## START Listed records
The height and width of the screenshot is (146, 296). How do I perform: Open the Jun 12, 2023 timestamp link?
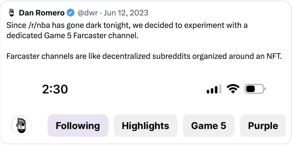click(x=126, y=13)
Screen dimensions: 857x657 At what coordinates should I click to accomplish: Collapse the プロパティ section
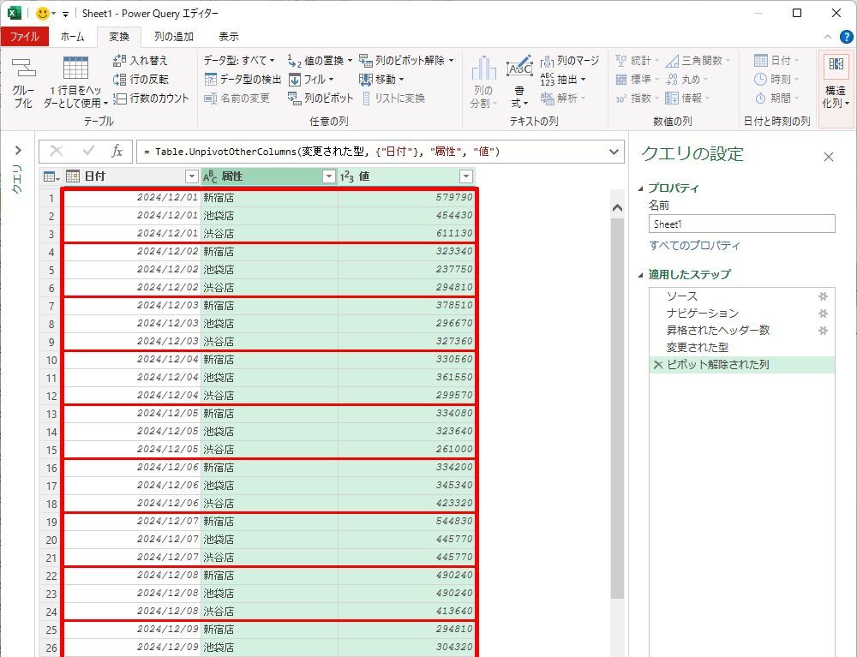(x=642, y=188)
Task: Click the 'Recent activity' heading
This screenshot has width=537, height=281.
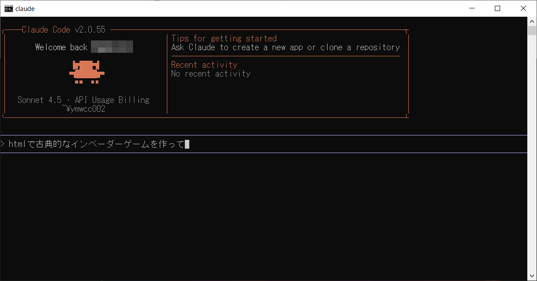Action: [204, 65]
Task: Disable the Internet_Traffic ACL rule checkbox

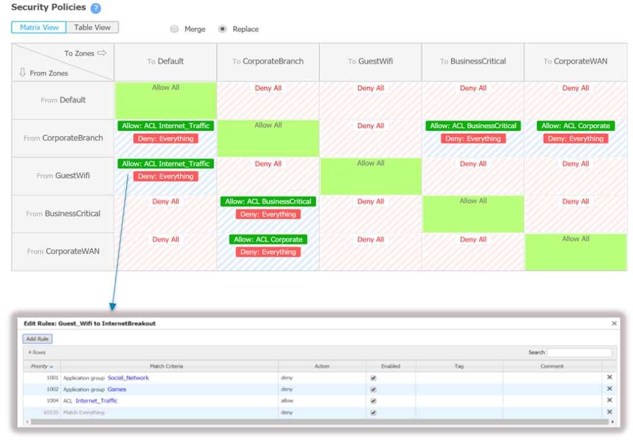Action: pos(373,401)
## END Listed records
**What you need to do**
Extract every line of the material above that contains the word "Task". Letter case must match.

**Result below**
Task: Click the 'Recent activity' heading
Task: Disable the Internet_Traffic ACL rule checkbox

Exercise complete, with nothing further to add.